La rete di solidarietà per l’emergenza terremoto
La macchina degli aiuti si è attivata immediatamente per raccogliere beni di consumo, farmaci e supporti medici da inviare nelle aree più colpite dal terremoto. La comunità locale è invitata a partecipare attivamente a questa iniziativa di solidarietà. Il punto di raccolta designato per la consegna di tutte le donazioni è la palestra Anatomya Fitness, dove i cittadini possono recarsi per lasciare il proprio contributo logistico e materiale.
L’elenco dei beni di prima necessità richiesti
Per ottimizzare le operazioni di soccorso, gli organizzatori hanno strutturato un elenco dettagliato dei materiali urgenti, suddivisi per categorie merceologiche.
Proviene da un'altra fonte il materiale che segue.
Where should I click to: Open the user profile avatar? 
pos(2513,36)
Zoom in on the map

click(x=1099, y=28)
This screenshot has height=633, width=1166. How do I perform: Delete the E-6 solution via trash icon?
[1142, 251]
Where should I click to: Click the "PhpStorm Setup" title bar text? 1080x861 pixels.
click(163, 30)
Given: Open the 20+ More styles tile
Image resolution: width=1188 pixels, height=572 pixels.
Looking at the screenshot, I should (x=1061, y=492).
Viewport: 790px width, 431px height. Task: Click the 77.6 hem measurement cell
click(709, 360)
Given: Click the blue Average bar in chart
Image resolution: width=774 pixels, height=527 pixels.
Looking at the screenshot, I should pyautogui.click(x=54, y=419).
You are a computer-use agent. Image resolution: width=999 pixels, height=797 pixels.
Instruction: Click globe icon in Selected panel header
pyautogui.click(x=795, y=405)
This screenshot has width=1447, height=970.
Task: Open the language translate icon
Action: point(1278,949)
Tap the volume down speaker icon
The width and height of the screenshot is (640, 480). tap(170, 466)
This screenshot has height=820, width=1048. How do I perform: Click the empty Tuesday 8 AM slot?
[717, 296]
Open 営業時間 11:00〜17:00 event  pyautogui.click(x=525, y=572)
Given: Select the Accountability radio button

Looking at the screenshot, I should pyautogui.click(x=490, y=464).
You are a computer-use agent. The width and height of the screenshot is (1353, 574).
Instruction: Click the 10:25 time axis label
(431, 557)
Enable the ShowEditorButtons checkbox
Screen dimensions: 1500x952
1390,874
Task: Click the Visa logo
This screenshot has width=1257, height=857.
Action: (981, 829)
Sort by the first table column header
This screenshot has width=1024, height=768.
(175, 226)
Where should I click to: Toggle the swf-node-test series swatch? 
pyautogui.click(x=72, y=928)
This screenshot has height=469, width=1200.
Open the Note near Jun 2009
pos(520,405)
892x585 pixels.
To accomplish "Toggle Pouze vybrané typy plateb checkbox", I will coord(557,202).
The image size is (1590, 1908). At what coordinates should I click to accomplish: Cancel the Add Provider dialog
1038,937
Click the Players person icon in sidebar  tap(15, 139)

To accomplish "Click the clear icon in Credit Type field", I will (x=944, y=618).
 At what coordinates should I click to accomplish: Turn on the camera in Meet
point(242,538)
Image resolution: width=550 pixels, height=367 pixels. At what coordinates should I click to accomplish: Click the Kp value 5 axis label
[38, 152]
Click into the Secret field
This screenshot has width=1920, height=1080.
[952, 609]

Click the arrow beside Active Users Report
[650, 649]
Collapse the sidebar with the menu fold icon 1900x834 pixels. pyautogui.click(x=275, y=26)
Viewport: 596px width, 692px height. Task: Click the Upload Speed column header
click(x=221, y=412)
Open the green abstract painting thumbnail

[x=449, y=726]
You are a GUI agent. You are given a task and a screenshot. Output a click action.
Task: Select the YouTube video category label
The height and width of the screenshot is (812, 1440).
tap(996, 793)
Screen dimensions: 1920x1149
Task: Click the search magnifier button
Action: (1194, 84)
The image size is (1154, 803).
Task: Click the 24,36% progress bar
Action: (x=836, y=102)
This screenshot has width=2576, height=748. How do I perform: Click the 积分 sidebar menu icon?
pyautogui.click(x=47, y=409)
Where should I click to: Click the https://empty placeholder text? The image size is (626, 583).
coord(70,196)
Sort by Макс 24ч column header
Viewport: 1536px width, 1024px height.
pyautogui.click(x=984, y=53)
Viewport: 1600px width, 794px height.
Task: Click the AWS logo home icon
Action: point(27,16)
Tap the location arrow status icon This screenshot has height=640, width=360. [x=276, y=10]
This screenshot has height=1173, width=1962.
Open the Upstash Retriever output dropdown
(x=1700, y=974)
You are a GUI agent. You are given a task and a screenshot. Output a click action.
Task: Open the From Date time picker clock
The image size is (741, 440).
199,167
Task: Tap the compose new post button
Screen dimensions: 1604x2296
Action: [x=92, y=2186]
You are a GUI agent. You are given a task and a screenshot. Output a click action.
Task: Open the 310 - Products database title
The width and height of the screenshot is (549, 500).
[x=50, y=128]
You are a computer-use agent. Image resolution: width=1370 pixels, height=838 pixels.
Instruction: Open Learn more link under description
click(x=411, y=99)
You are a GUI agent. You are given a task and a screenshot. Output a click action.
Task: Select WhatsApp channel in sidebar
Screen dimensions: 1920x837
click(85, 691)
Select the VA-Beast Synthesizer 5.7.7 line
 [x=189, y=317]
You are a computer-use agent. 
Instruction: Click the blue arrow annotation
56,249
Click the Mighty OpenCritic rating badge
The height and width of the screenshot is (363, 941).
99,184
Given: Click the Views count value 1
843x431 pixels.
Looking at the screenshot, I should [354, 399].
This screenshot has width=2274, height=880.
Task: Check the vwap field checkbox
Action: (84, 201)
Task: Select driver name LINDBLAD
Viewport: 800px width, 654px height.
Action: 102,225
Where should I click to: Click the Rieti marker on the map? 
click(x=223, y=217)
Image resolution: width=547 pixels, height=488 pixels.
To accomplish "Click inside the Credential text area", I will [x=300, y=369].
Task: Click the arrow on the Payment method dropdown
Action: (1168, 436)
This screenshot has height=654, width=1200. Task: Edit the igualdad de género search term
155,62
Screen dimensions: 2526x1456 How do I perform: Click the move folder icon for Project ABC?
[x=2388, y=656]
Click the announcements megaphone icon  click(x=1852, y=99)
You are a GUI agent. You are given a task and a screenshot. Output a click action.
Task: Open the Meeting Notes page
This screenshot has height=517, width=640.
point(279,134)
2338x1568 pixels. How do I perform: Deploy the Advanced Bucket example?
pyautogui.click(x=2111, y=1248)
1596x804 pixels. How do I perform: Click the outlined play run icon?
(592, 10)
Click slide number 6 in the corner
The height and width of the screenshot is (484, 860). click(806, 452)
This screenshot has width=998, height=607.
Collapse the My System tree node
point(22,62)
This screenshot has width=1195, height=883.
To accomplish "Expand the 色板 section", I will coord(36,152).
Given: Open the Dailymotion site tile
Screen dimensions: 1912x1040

I presidi sanitari e i farmaci rappresentano la priorità assoluta per fronteggiare la prima emergenza ospedaliera e di assistenza:
- Farmaci da banco e specialistici: paracetamolo, ibuprofene, antidolorifici, antibiotici, antinfiammatori.
- Terapie croniche: farmaci per la pressione e per il diabete.
- Materiale da medicazione e infermieristico: integratori, pomate, colliri, teli sterili, kit di medicazione, garze, nastro medico, bende, mascherine, cateteri, guanti monouso e termometri.
- Supporti specifici: pannolini per adulti.
Per quanto riguarda i beni di consumo quotidiano, la raccolta si concentra su alimenti a lunga conservazione e prodotti dedicati all’igiene e all’infanzia:
- Prodotti per l’igiene personale: spazzolini da denti, dentifricio, assorbenti igienici e salviette umidificate.
- Generi alimentari non deperibili: pasta, riso, legumi, biscotti e tonno in scatola.
- Articoli per l’infanzia e la scuola: prodotti specifici per neonati, quaderni e matite colorate.
- Materiali vari: batterie e indumenti.
La raccolta punta a mettere insieme un quantitativo significativo di aiuti nel minor tempo possibile, facendo affidamento sulla sensibilità del territorio per garantire il successo della spedizione umanitaria.